◆ Data
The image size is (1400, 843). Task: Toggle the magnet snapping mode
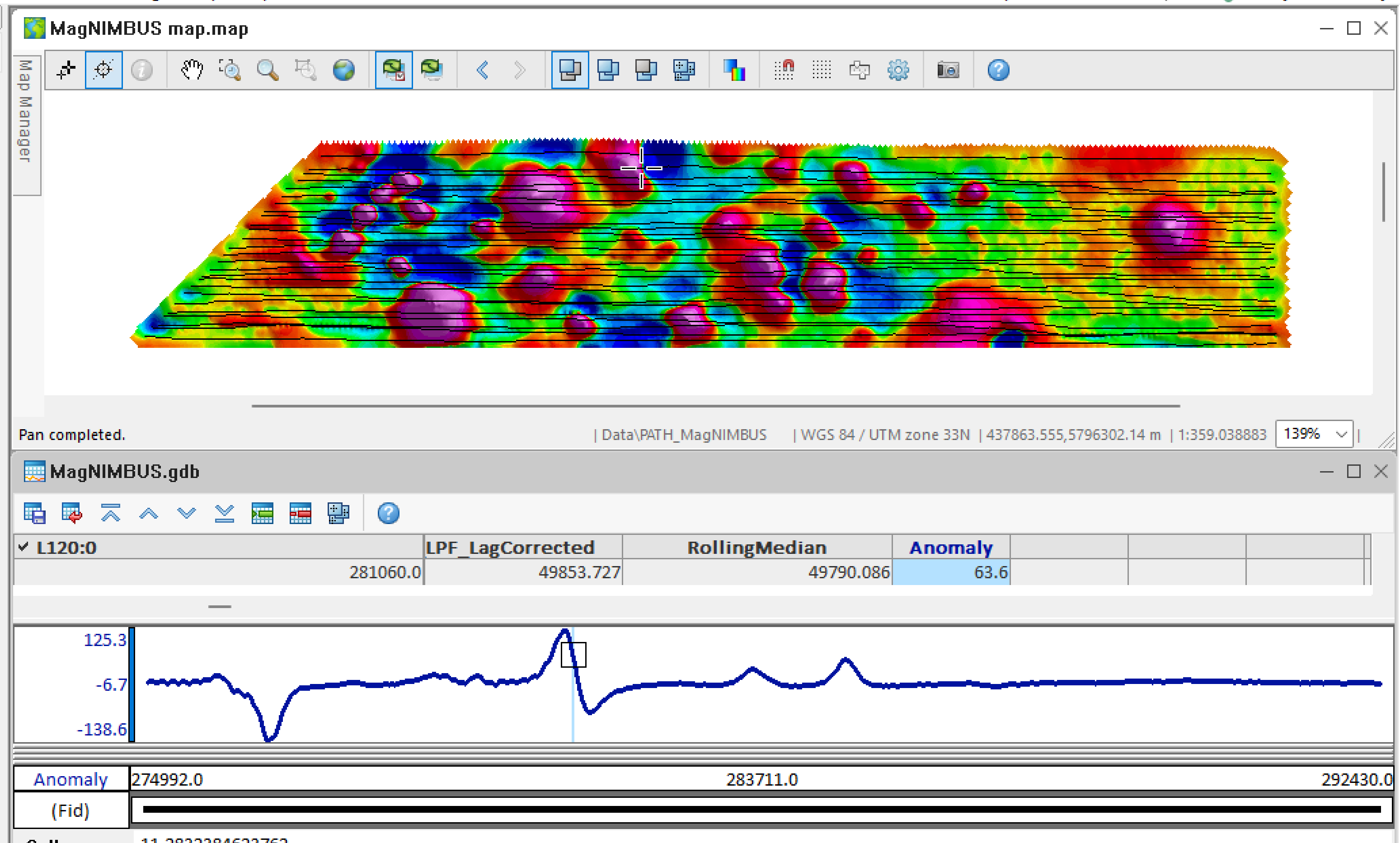click(784, 70)
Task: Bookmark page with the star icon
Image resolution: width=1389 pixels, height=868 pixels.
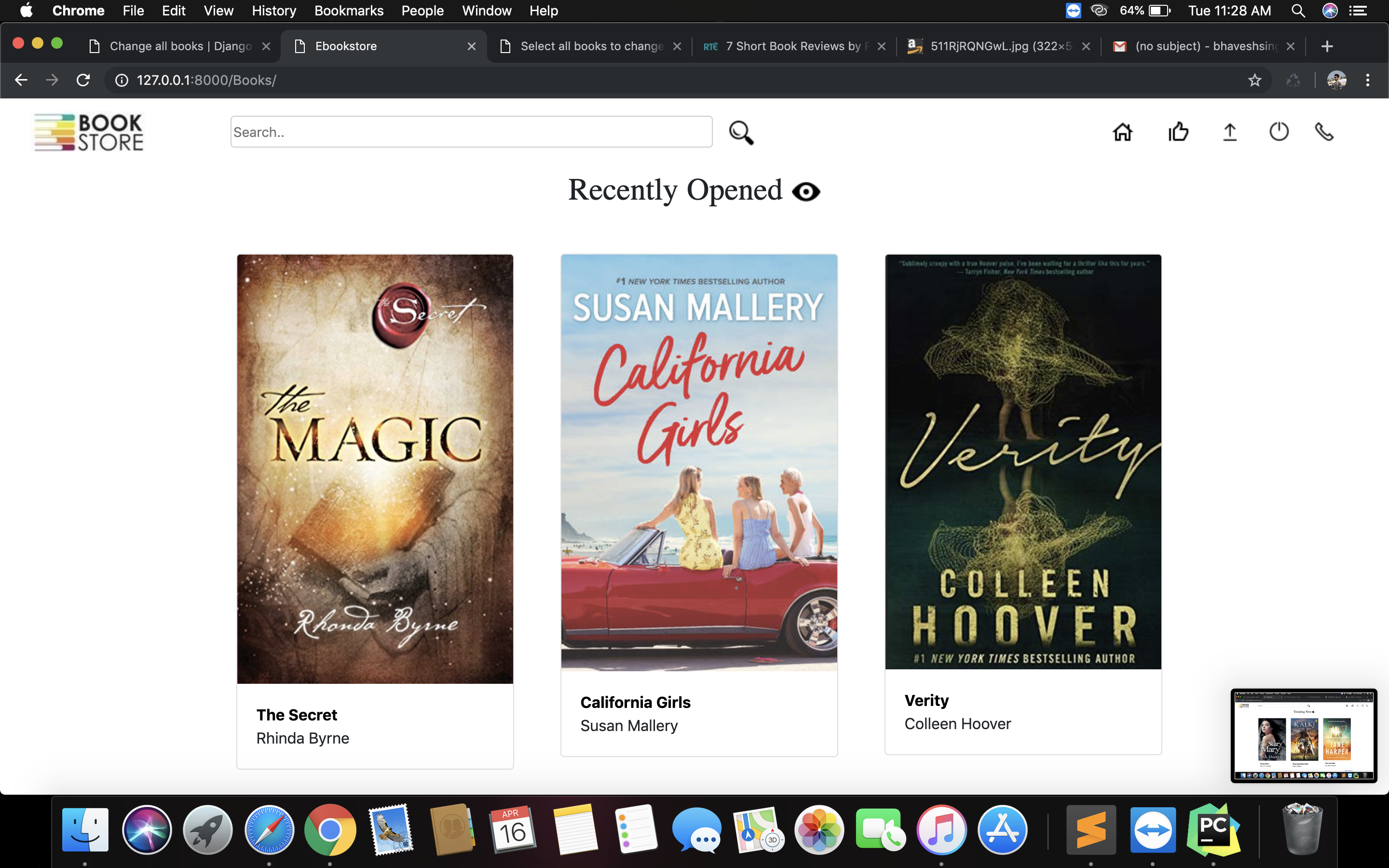Action: 1255,81
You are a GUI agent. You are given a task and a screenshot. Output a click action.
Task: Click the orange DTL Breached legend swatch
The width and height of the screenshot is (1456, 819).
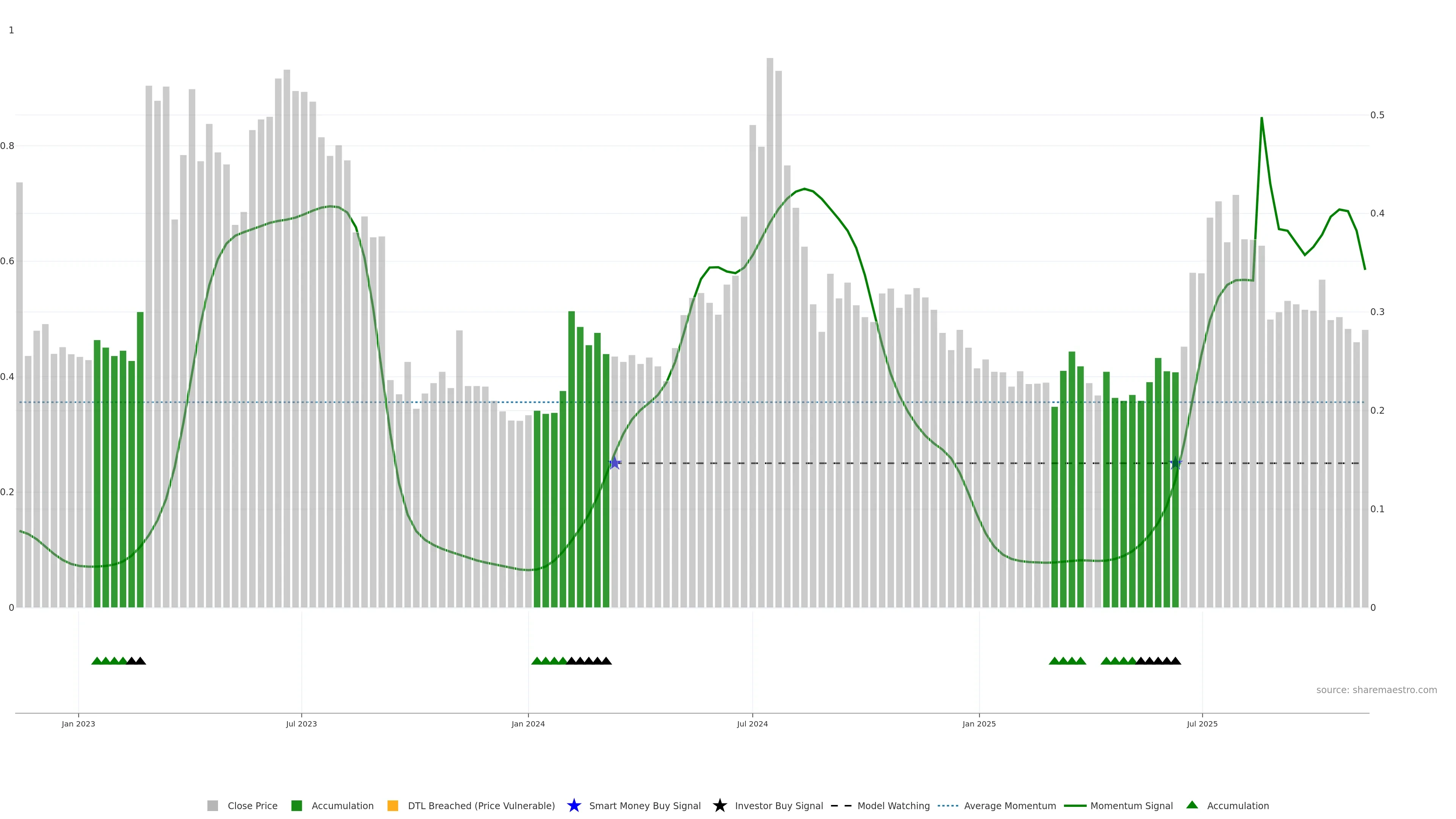click(x=392, y=805)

◆ What you need to do
Output exactly the lines of the listing above that start with the one holding "Task: Bookmark page with the star icon" and go on through the one holding "Task: Click the"; leave the pictures out.

◆ Answer box
Task: Bookmark page with the star icon
Image resolution: width=1389 pixels, height=868 pixels.
Action: 1255,81
You are a GUI agent. You are given a task and a screenshot. Output a click action.
Task: Click the orange DTL Breached legend swatch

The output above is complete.